++++ EXERCISE DATA

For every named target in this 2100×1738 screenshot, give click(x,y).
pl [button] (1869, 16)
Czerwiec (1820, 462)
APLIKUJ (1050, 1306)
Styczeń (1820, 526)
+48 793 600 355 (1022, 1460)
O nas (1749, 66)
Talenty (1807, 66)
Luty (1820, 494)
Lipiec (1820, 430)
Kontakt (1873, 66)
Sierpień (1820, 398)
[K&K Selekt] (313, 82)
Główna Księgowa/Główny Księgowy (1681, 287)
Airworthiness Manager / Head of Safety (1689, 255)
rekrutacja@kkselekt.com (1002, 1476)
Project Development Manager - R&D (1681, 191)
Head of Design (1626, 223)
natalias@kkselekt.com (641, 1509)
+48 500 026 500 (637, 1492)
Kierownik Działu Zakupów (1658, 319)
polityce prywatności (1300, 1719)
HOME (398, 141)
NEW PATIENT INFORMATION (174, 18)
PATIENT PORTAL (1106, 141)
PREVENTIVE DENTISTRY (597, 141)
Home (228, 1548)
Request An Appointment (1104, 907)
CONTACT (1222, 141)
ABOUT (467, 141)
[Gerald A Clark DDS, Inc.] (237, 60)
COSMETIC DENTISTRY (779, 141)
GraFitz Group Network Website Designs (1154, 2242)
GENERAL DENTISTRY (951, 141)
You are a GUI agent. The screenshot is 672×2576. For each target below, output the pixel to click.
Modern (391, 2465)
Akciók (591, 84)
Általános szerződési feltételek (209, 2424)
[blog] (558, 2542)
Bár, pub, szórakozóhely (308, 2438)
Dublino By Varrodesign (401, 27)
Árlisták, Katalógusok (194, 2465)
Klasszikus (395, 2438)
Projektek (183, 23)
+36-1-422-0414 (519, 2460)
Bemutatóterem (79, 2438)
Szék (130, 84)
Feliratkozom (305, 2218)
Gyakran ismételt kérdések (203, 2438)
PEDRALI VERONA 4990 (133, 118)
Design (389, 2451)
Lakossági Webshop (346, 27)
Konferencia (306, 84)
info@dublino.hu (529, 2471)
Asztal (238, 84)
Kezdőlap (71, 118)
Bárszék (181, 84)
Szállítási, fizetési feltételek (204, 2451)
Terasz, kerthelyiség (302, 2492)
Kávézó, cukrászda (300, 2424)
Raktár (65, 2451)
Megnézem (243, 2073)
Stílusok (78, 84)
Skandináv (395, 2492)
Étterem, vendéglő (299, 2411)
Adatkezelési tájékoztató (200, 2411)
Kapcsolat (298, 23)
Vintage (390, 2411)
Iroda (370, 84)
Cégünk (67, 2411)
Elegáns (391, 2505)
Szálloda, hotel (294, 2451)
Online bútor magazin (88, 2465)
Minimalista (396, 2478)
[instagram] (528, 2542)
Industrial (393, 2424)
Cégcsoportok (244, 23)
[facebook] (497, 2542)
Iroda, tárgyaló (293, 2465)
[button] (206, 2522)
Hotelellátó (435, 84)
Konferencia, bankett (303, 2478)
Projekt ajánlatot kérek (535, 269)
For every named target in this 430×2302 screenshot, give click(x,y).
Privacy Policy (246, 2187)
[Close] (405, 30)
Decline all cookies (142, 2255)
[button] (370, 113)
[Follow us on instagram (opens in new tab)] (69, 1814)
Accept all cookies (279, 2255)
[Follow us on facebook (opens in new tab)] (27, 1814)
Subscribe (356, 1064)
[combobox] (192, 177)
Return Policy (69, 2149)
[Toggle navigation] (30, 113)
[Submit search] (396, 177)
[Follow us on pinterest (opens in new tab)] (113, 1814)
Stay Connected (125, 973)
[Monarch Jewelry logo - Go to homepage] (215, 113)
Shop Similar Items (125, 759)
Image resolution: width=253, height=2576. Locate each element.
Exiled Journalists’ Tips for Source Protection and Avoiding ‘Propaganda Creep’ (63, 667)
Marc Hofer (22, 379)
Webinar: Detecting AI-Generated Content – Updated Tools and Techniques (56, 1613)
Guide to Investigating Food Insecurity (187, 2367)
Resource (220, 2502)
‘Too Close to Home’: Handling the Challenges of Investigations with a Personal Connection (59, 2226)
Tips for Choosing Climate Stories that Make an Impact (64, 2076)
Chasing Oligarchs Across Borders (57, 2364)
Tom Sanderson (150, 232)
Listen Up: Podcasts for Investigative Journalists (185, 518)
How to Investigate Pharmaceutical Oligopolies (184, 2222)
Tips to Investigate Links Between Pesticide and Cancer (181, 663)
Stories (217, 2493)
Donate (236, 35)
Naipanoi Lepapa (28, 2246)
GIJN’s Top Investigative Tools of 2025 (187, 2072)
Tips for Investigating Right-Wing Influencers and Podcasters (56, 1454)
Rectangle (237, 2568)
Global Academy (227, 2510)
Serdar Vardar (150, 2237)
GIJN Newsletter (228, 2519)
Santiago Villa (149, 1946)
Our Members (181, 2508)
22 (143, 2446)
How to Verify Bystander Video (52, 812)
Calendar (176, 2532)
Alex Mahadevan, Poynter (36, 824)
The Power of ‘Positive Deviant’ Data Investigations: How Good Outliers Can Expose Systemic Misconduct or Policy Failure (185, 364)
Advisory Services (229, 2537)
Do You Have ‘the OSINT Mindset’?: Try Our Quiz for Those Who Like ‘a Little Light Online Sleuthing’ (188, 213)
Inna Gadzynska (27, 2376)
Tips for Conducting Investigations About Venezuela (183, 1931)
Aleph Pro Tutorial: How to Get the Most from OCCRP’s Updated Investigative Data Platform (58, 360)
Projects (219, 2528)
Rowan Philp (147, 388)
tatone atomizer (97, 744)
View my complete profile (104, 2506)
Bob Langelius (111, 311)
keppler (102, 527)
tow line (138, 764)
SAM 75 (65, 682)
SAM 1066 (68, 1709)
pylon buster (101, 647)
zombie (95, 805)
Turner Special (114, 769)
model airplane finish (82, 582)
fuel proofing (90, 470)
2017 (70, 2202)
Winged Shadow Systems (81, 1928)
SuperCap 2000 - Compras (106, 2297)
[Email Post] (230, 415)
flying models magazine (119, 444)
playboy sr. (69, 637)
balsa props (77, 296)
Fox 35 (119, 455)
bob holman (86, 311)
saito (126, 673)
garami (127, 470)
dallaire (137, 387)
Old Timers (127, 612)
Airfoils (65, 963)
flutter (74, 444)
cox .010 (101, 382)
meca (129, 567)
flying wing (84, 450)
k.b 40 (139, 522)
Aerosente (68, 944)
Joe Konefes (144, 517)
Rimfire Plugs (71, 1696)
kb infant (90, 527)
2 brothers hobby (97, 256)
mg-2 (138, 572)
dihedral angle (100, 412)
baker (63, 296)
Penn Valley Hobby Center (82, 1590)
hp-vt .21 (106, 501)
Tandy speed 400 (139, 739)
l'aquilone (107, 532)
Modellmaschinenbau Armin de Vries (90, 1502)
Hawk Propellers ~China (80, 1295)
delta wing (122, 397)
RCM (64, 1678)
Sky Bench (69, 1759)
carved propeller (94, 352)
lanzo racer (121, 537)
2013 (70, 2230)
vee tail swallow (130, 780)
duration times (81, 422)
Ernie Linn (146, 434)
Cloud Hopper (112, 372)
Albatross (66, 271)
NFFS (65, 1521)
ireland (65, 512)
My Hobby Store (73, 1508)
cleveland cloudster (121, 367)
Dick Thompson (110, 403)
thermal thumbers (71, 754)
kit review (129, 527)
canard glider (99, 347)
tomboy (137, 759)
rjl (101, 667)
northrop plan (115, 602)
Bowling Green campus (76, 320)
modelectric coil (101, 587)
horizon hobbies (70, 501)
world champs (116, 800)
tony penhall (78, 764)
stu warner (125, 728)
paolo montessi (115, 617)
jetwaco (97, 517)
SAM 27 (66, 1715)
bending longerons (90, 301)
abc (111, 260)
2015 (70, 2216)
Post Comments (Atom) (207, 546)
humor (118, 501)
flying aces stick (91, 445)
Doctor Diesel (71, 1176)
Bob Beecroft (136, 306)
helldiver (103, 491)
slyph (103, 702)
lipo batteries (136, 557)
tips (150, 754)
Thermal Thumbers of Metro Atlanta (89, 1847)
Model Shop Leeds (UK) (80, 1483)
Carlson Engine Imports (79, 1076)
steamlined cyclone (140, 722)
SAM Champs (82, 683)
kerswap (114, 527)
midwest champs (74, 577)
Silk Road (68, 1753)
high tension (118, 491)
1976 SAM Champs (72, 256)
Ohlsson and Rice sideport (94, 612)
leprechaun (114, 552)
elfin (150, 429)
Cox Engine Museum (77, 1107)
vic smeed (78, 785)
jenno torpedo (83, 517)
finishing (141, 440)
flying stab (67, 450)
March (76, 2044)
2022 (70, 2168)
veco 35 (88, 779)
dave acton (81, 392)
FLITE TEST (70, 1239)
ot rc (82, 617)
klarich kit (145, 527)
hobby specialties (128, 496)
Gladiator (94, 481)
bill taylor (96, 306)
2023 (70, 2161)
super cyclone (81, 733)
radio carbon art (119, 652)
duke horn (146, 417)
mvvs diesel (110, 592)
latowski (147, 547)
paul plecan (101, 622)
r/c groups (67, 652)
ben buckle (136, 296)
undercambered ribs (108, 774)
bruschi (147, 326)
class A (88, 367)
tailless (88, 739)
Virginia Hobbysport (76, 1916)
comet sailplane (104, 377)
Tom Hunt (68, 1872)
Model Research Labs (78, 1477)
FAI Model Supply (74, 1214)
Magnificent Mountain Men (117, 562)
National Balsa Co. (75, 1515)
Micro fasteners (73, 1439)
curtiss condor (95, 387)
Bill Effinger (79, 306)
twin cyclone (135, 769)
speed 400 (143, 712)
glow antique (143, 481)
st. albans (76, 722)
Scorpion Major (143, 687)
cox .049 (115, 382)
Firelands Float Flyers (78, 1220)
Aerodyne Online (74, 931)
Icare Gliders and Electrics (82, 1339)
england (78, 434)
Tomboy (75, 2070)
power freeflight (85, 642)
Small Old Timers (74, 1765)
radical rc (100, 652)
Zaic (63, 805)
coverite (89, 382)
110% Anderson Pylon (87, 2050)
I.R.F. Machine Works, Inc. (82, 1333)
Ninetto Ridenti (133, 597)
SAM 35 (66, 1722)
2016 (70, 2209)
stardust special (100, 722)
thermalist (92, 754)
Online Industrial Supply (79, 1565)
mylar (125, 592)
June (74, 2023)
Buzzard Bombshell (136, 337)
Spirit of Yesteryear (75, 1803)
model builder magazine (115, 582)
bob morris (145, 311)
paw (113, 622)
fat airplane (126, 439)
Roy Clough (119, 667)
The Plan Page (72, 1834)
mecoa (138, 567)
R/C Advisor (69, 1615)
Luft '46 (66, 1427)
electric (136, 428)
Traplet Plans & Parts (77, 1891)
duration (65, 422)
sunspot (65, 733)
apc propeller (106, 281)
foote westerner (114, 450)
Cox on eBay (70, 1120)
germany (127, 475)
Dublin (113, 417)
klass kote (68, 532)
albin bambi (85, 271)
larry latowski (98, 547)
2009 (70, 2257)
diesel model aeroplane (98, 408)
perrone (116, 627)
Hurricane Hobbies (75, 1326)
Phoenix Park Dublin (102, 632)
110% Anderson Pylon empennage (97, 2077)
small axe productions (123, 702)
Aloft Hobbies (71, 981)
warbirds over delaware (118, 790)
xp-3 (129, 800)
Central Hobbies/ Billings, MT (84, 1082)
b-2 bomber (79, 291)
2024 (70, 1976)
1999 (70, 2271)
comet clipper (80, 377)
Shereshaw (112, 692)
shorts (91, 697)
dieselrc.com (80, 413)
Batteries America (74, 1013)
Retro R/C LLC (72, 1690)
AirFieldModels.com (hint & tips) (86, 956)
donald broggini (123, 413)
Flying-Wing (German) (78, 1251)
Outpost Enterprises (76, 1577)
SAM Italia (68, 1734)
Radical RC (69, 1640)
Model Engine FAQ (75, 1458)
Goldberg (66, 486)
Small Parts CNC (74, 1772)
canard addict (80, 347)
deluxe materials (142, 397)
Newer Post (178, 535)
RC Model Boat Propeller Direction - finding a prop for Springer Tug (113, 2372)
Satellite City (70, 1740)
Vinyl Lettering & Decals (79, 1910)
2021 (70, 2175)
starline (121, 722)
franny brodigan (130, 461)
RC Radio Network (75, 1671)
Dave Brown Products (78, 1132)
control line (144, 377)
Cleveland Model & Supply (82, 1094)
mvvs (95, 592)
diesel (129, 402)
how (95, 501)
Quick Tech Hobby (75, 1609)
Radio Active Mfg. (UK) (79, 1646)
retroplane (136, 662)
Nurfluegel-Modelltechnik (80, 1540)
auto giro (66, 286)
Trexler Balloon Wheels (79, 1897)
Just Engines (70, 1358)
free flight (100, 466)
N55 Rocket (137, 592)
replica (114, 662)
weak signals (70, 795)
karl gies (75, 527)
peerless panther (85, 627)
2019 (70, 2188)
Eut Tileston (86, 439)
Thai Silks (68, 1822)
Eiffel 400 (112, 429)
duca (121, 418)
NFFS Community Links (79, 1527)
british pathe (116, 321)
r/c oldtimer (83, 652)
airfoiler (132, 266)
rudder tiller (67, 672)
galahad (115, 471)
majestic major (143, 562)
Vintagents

++++++++

### TASK REQUIREMENTS
Working from the material above, restate word for word the lines between the line with "cox .010 (101, 382)" and the line with "baker (63, 296)", both included, and only those.

### RESPONSE BELOW
cox .010 (101, 382)
meca (129, 567)
flying wing (84, 450)
k.b 40 (139, 522)
Aerosente (68, 944)
Joe Konefes (144, 517)
Rimfire Plugs (71, 1696)
kb infant (90, 527)
2 brothers hobby (97, 256)
mg-2 (138, 572)
dihedral angle (100, 412)
baker (63, 296)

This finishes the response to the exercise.